Remembering One of Waukee's Most Notable Early Residents: Alice Nizzi
One of the most well-known and respected community members from the coal mining era (and beyond) is Alice Nizzi, for whom Alice’s Road is named. Alice’s parents, Maria Santi and Bartolo Nizzi, immigrated from Italy in 1899, and then had five children. Alice was the oldest, born in 1905. Her siblings were Anita, Battista (Tom), Americo, and Remo. The family moved to Waukee to work in the Shuler mine around 1929 and lived the North Camp area. Alice married Pete Nizzi (no relation). Bartolo, Battista, Americo, and Alice’s husband Pete worked in the Shuler mine.
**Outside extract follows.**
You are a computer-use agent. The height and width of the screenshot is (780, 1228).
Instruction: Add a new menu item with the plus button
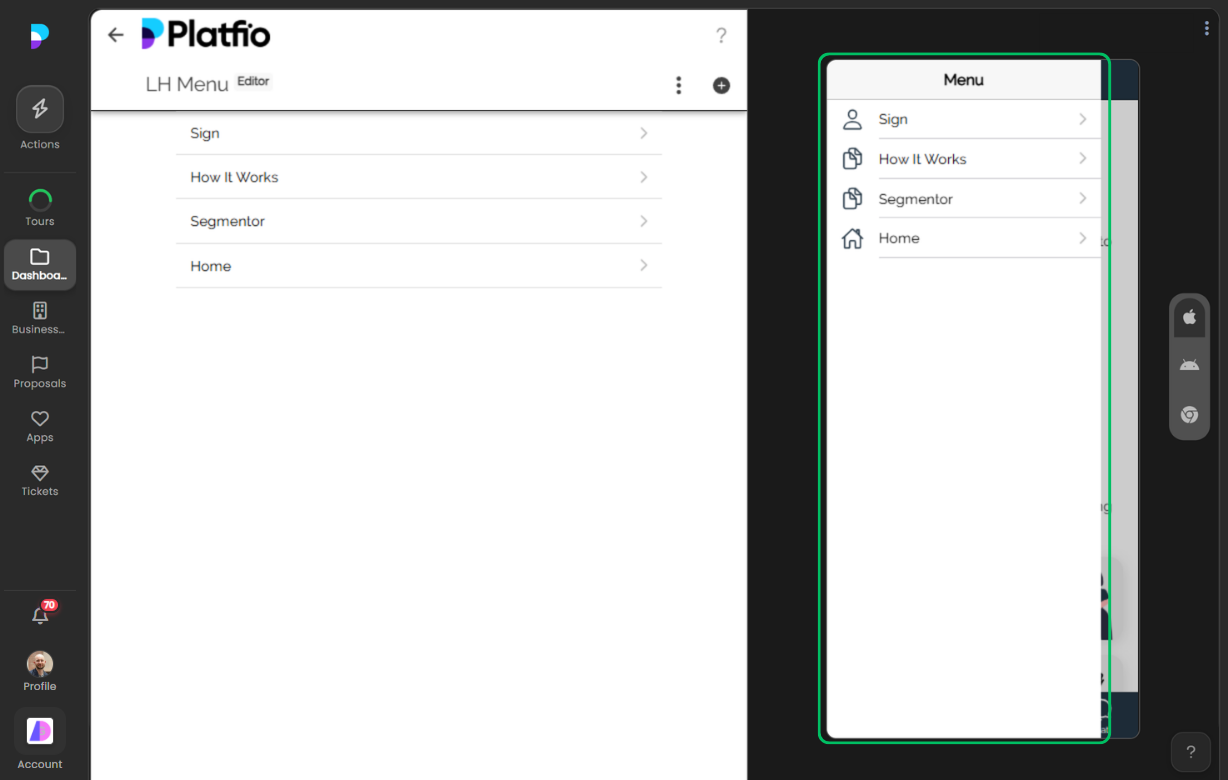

On August 18, 1942, Americo was killed in a coal mining accident at the age of 31.
“Alice loved to cook,” said Alice’s niece Marie Kayser. “She initially worked for Rosie Vanni in her restaurant in the coal mining community and then bought her out and took over the restaurant in 1947. Five years later, she and her husband bought 40 acres of land and built a larger restaurant on the property.”
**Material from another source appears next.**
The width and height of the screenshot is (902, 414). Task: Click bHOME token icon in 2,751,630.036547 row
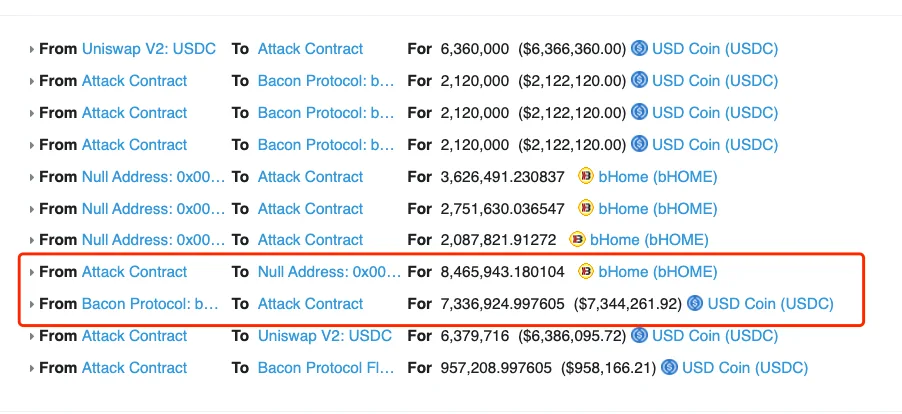point(586,208)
Her restaurant, Alice’s SpaghettiLand, employed many women from the coal mining community as well as many of her own family members (including Remo, Tom, and nieces and nephews) over its 50-year history.
The longstanding business and its friendly owner hold a special place in the memories and hearts of many past and present Waukee area residents. “They served and got to know multiple generations of families over the years. People who had moved away would often be sure to stop at Alice’s when they returned to the area,” said Kayser.
Alice was thrilled to be the Waukee Queen in the city’s Quasquicentennial Parade in 1994. She died in 1997 at the age of 91.
Alice’s nephew, Jim Nizzi, began managing most of the business for her in the 90’s and continued to do so until the restaurant closed in 2004. He continues to cook Alice’s food for special occasions like the Waukee Historical Society’s Annual Alice’s Night.
Commemorating Waukee's Coal Mining History
Waukee's coal mining history is preserved and commemorated by its citizens through a museum, a large public sculpture and the naming of a local elementary school.
Hiram Ori, son of former Shuler Coal Mine worker Ernest Ori, left a bequest of $500,000+ to the Waukee Public Library to build a coal mine museum that would preserve this piece of Waukee’s history. The museum, located within the library, opened in November 2013 and features coal mine tools, artifacts and touch screen videos.
A massive 13-foot-tall sculpture at the intersection of Douglas and Berkshire Parkways also honors the area’s coal mining history. It features a piece of coal, or “black diamond,” supported by four steel beams. At the base are four different vignettes that pay homage to the Shuler Coal Company, its miners and their families that resided at the mining camps between 1921 and 1949.
The sculpture was created by artists Rebecca Ekstrand and Thomas Rosoborough at a cost of about $45,000. It was paid for by a grant from the Iowa Department of Cultural Affairs, as well as contributions from the cities of Waukee and Clive, the Dallas County Foundation, Bravo of Greater Des Moines and private donations.
In addition, Shuler Elementary, which opened in 2010, is named in honor of The Shuler Coal Company, once a major employer and economic player in Waukee. It sits only 1,500 feet from where the company was once located.
A Future to Look Forward To
Ever since its humble beginnings, Waukee residents have played a key role in the successful growth of the city. Neighbors have helped neighbors, citizens have worked hard, and leaders have executed carefully laid plans to position Waukee as an attractive location for both families and businesses. With its rich history and bright future, Waukee is definitely a town of which past, current and future residents can be proud to call home.
“Our past leaders and schools laid the foundation with careful planning and hard work. Going forward, this next generation of Waukee residents will enjoy an exceptional quality of life,” said Peard.